=== Information shown ===

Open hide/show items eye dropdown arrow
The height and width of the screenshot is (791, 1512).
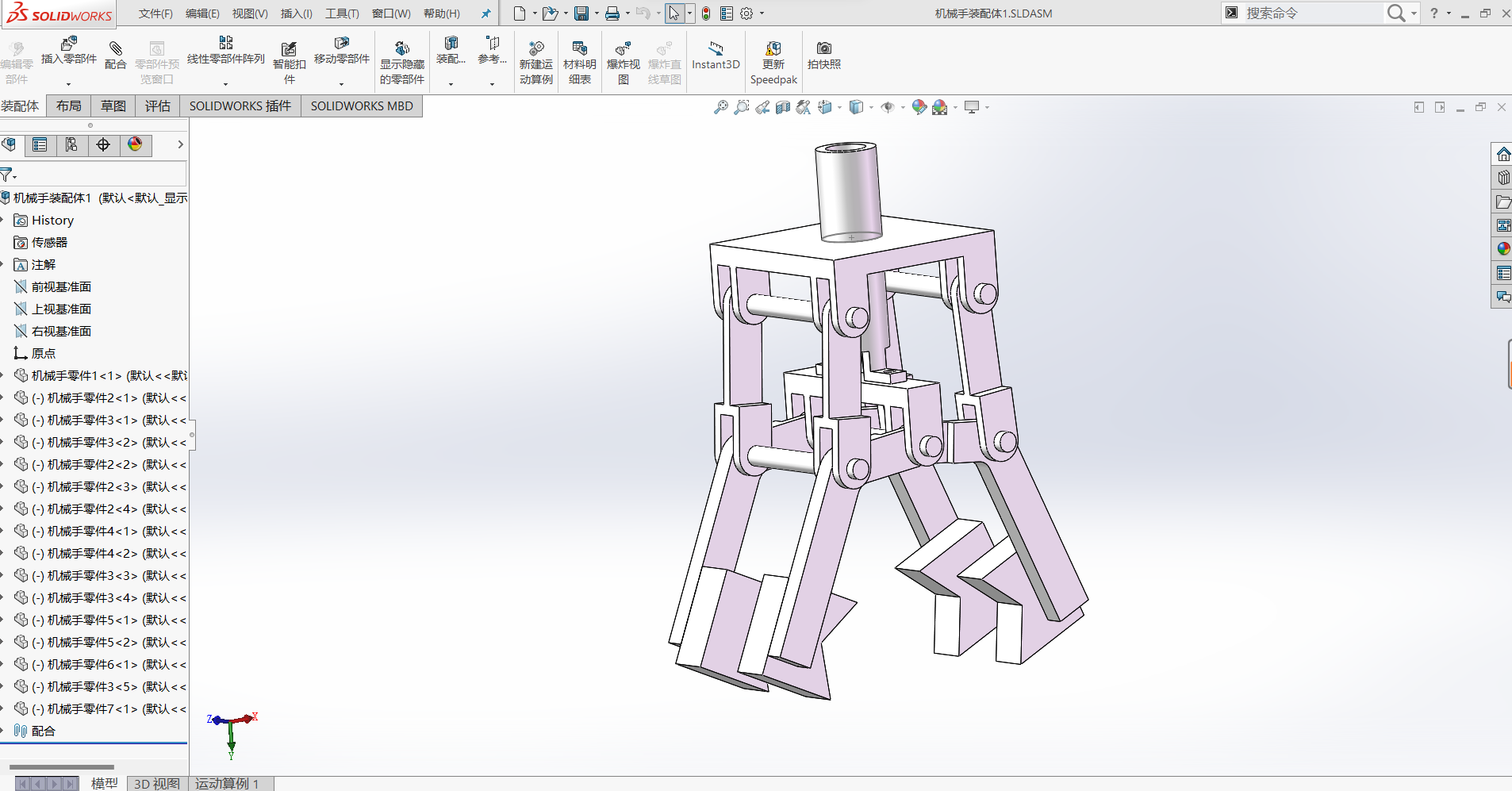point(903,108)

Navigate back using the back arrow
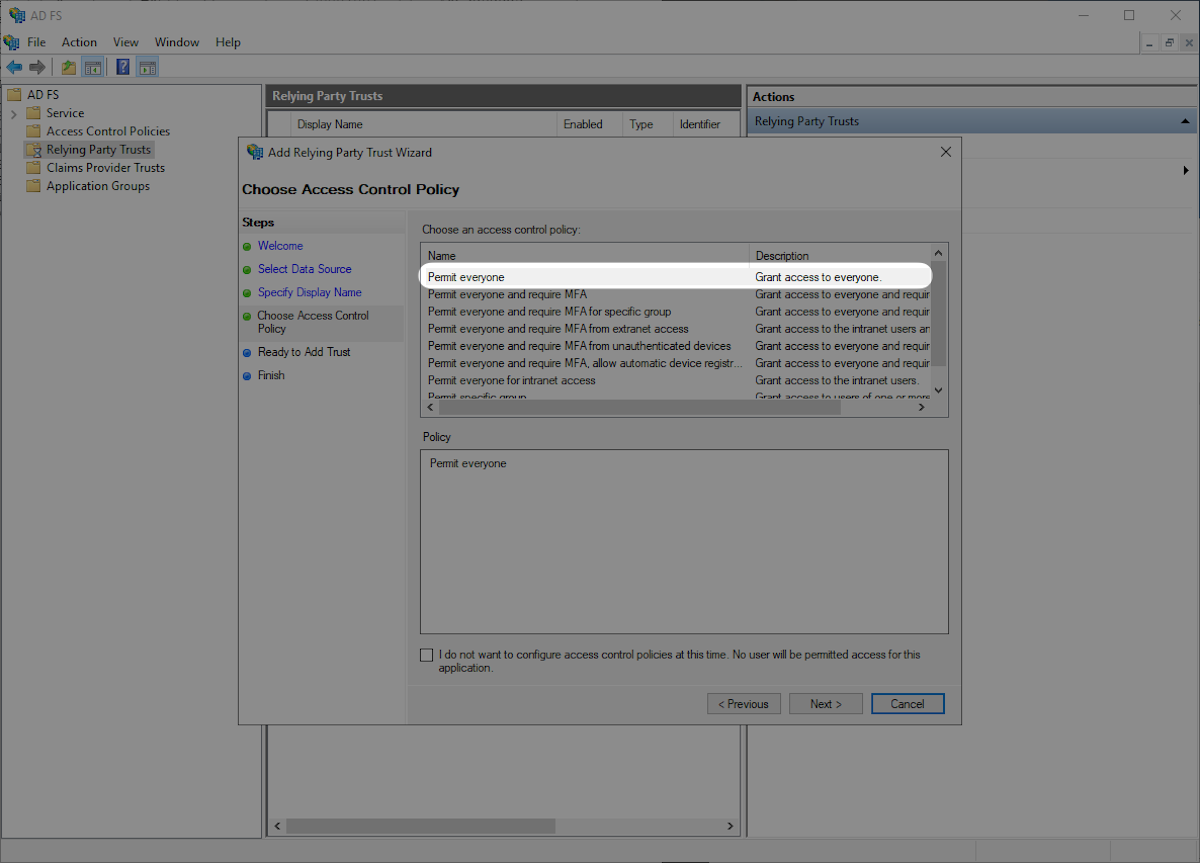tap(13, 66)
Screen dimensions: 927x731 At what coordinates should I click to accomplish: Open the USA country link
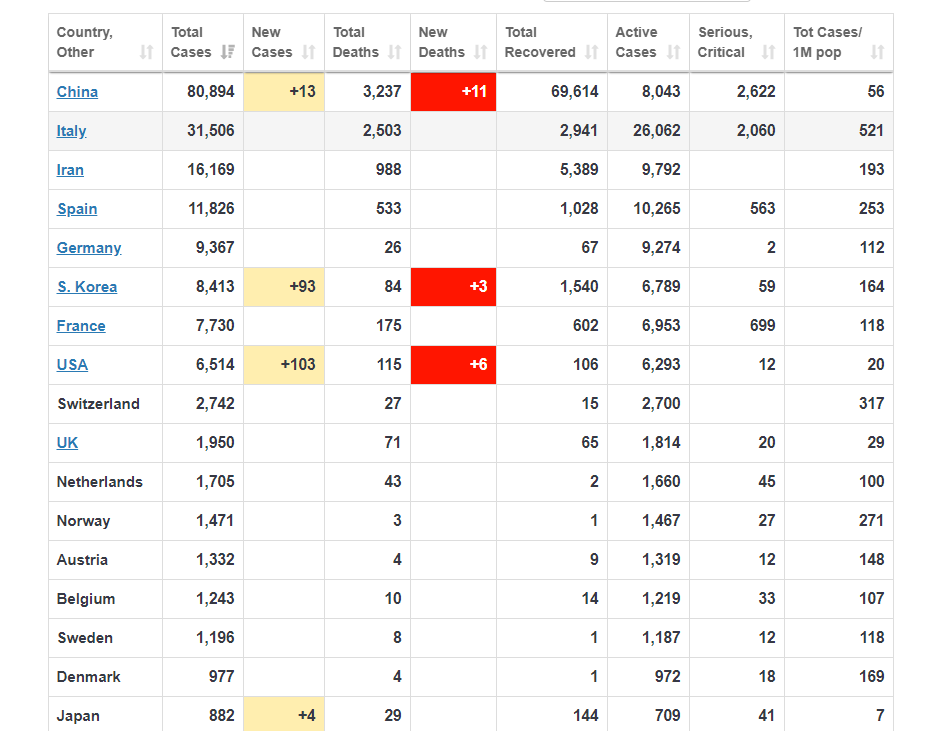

===

- **Directions**:
From the first line to the last, repeat the listing exactly and skip its images.

- **Output of the task**:
Open hide/show items eye dropdown arrow
The height and width of the screenshot is (791, 1512).
point(903,108)

Navigate back using the back arrow
tap(13, 66)
Screen dimensions: 927x731 At what coordinates should I click to accomplish: Open the USA country link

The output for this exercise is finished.